Binkie free beautiful Marshmallow.

Rainbows ink iris:


----------



## cheryl

Marissa,it's been a sad time for a few of us here at RO,we have all lost something special...i'm missing Marshmallow like crazy.. i keep going back to when i found her lying on her side that morning..it was awful

Big hugs to you :hug:



Thankyou Pet Bunny ....and sweetPebbles is in my thoughts,she's in good hands though,she has a great bunny daddy


----------



## Bunnys_rule63

That is sucha beautiful picture, of such a beautiful bunny.:cry4:


----------



## Maureen Las

What a very beautiful girl she was..I'm so sorry you lost her :angelandbunny:


----------



## peapoo_bunny

:bigtearsh i cant believe this.. its so sad.. your bunnies have always been some of my favorites, and when i saw this title i was shocked..im so sorry cheryl...i dont know what else to say..

Binky Free withPeapoo, Petey, Ruby,and all the others at the bridgeMarshmallow:rainbow:


----------



## cheryl

Thankyou Angieluv :hug:

Peapoo,i'm sorry for your loss as well..and thankyou :hug:

Jess,i just love that picture of Marshy...i can remember that day so clear,i was sitting at the back while the bunnies were playing,and i was watching Marsh digging her little hole,and then all of a sudden she just flopped in it and then sherolled in it and then she just laid there,like she was in the picture...in the meantime i had toquickly runand grab my camera from inside,i really didn't think i was going to get that picture..i just got thetwo pictures before she moved

She was absolutely gorgeous,and i miss touching that precious little face of hers

Gosh i'm missing Marshmallow


----------



## Pipp

:sad:


----------



## Bunnys_rule63

Cheryl, a friend posted this on another forum when I lost Ruby, and when I showed Ali just before shesuggested you might appreciate it too.:hug:



If it should be that I grow frail and weak
And pain should keep me from my sleep,
Then you must do what must be done,
For this last battle can't be won.
You will be sad; I understand.
Don't let your grief then stay your hand,
For this day more than all the rest
Your love and friendship stands the test.
We've had so many happy years
What is to come can hold no fears.
Would you want me to suffer?
So when that time comes let me go.
Take me where my needs they'll tend,
But stay with me until the end
And hold me firm and speak to me
Until my eyes no longer see.
I know in time that you will see
The kindness that you do for me.

From pain and suffering I've been saved.
Do not grieve.
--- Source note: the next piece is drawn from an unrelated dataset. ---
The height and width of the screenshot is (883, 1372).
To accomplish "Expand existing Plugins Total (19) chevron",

It must be you
Who must decide this thing to do.
We've been so close we two these years
Remember joy among your tears


----------



## m.e.

Oh Cheryl, I'm so sorry. Marsh had such a good life with you :hug::rainbow:


----------



## timetowaste

oh bunnysrule...that poem just made my stomach ache a little bit. it was so beautiful.
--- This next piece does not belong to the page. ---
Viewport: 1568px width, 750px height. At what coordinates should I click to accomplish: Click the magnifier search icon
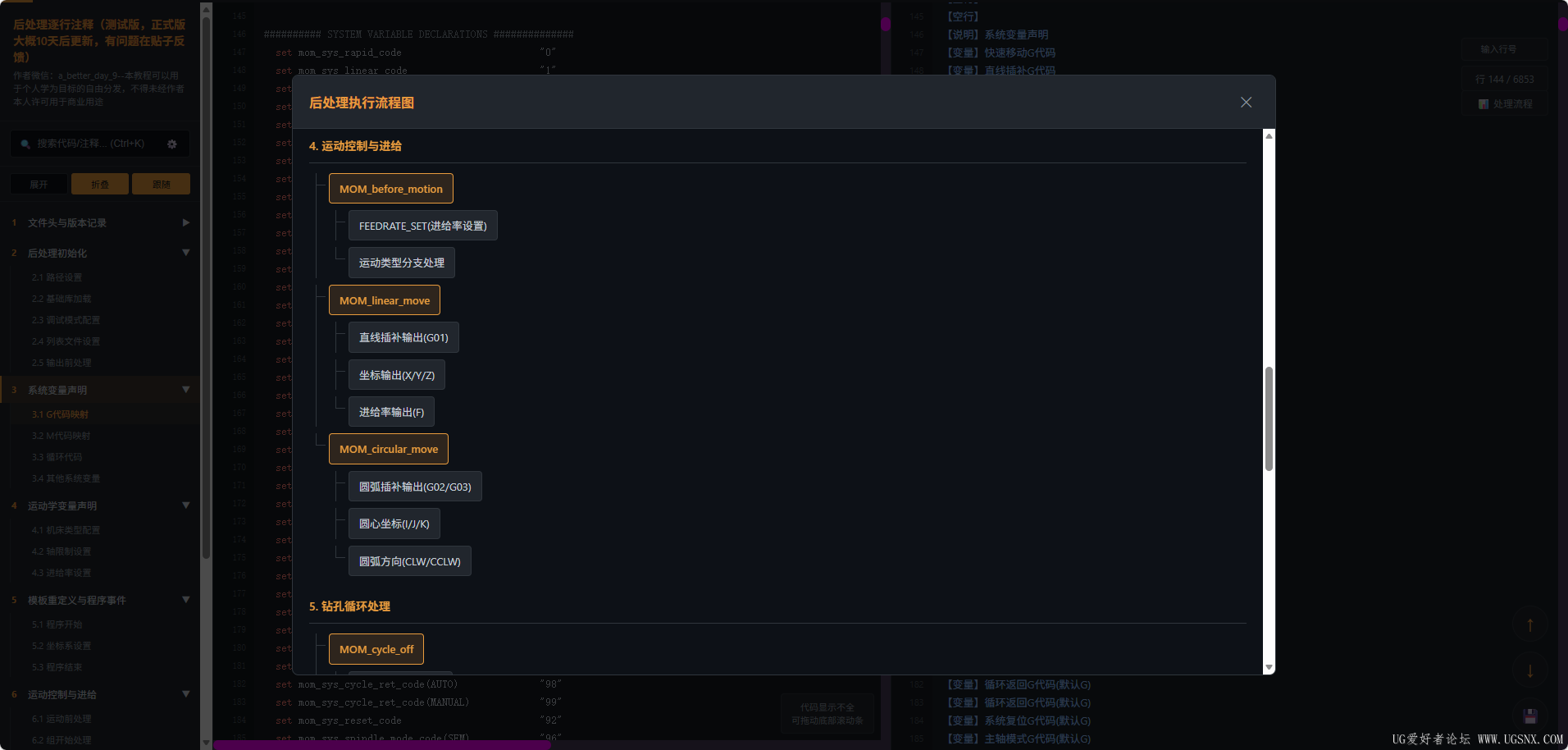25,144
cheryl i was looking through photophiles yesterday and i saw marshmallow and i was going to ask you to post more pictures of her because she was soooo beautiful. and now i see this post, and i didn't even know marshmallow, and i don't even know you, and i am just broken hearted over this sad, sad loss.

binky free, little marshmallow. take care, you were so obviously loved.


----------



## cheryl

Oh guys..thankyou so much :hug:

Jess that poem is absolutely beautiful,i'm sending you a big hug :hug:

I really miss that quirky look she used to give me sometimes,she really did have that extra something about her.

You know....the day she died,i brought her home and i cut some of her fur off,and i put it in a little bunny frame..






And this is the other picture i got with the other one before she moved..

I wish i could give that face a little scratch again..


----------



## Haley

God, she was so beautiful. It breaks my heart. Rest in peace sweet girl. 

How are you holding up, Cheryl. Thinking of you ink iris:

Haley


----------



## Carolyn

God, I come in here to find Peanut's post and now I read this!

I'm crying crocodile tears now. 

First I hear about Peanut, and now Marshmellow too! 

Tears are falling. Oh, this is hard to take. 

I loved Marshmellow so much. I have her picture on my screensaver, and I've used her picture as she's spread out on the ground as an example of how tired I've been - or how absolutely precious a rabbit can be.

Cheryl13, I'm so sorry. I don't even know what to say. This crushed me.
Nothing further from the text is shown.